══ RECORDS FOR THE TASK ══
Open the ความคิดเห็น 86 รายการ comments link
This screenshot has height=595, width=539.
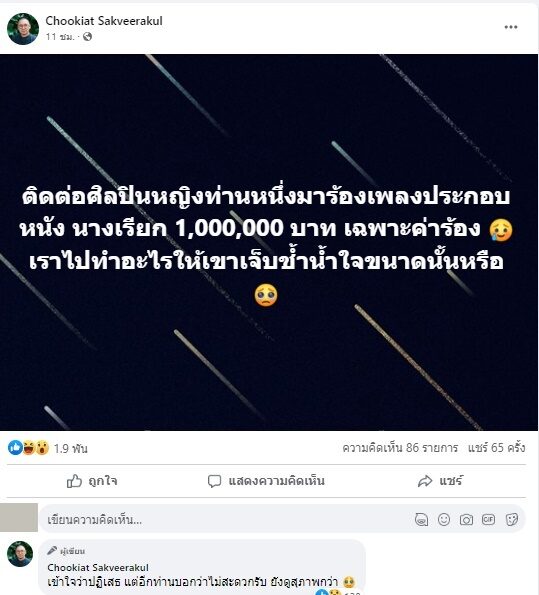tap(400, 448)
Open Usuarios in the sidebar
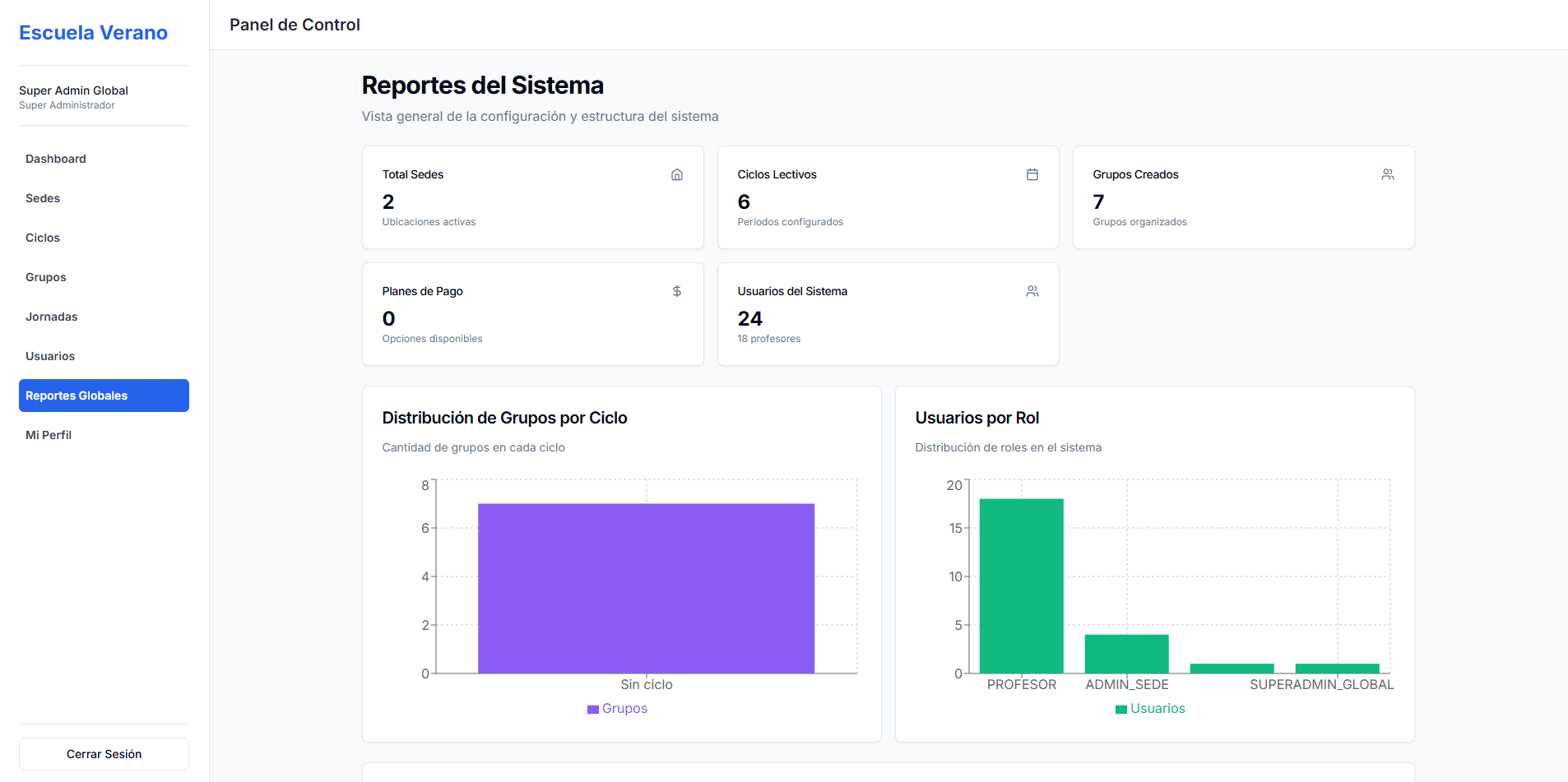 point(104,356)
═══
### TASK INSTRUCTIONS
Return only what lies between the line containing "This screenshot has height=595, width=539." and the last line of the listing, those two lines included, exactly as written and with no pictures.

### REPLY
This screenshot has height=595, width=539.
tap(400, 448)
Open Usuarios in the sidebar
 point(104,356)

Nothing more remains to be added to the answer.